Councillors expressed their disappointment after hearing how crime in Hartlepool increased by 23%.
Latest crime figures for last October to December showed burglary and vehicle crime had doubled compared to the same period in 2016.
The overall rise equated to an extra 510 crimes reported to police.
The figures were discussed by Hartlepool Borough Council’s Audit and Governance Committee.
Councillor Ray Martin-Wells, chair of the committee, said: “We are disappointed with the increases.
“I don’t think we can lay the finger of blame in any one direction.”
He said it was reassuring that hate crimes had fallen in Hartlepool when other areas were seeing increases.
There were 31 incidents in October to December 2016 compared to 25 for the last three months of 2017.
But Coun Martin-Wells said it was worrying there had been an increase in robberies against individuals from 13 to 20.

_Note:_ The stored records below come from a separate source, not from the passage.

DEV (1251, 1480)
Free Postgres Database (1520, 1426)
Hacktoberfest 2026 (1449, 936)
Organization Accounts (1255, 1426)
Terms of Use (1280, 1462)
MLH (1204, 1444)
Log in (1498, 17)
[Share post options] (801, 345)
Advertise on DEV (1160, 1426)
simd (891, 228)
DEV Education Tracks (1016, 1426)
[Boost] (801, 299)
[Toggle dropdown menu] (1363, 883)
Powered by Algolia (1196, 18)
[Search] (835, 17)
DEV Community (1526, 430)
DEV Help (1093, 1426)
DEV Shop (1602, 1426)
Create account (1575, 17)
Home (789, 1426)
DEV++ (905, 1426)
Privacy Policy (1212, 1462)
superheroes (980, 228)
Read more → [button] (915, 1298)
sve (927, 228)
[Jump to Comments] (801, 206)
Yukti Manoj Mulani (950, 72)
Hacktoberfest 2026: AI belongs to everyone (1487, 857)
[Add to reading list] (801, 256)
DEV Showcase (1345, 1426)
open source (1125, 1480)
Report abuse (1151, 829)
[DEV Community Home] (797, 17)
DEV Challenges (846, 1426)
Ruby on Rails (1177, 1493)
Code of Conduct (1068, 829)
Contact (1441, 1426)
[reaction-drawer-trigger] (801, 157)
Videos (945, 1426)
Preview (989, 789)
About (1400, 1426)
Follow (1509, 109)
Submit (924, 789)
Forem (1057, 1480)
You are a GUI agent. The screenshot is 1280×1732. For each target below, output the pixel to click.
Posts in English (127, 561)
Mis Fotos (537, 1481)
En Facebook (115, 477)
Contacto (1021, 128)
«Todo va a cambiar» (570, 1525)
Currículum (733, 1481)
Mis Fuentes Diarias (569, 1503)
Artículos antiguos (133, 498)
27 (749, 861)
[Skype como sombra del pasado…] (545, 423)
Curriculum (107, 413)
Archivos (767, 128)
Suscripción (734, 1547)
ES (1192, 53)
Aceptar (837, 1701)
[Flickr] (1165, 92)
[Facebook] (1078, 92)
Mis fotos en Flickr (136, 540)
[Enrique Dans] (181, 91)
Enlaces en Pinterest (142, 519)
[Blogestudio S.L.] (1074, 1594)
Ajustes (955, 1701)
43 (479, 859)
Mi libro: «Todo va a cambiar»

Rachel Parker, the council’s community safety team leader, said many were committed between known associates.
She added around half of the burglaries reported were for sheds, garages or outbuildings rather than homes being left insecure, suggesting crime prevention messages were getting through to people.
And she said approximately two thirds of vehicle crimes were thefts from vehicles.
Victoria ward councillor Lesley Hamilton, who works in the court system in County Durham, said many police officers spent too much time waiting to give evidence.
“There’s a lot of police sitting around in court when they could be doing policing on the street,” she said.
Coun Hamilton added: “That for me is a waste of time, effort and money to the taxpayer and everybody affected by that.
“Police don’t want to be in court rooms all day. They want to be doing their job.”
Coun Martin-Wells said that was something they would have to take up with the judiciary.
De Bruce ward councillor Brenda Harrison said more should be done around educating young people.
She said: “I feel over the years whatever has been put into schools has been watered down.”
The committee reiterated the need to promote crime prevention messages to the public to help people protect themselves.
Coun Martin-Wells said: “It’s so easy just to check you have locked that shed up. An open shed is an open invitation.”
Deliberate fires were down by 27% at 99 incidents compared to 135 previously.
Anti-social behaviour remained static at around 1,600 incidents.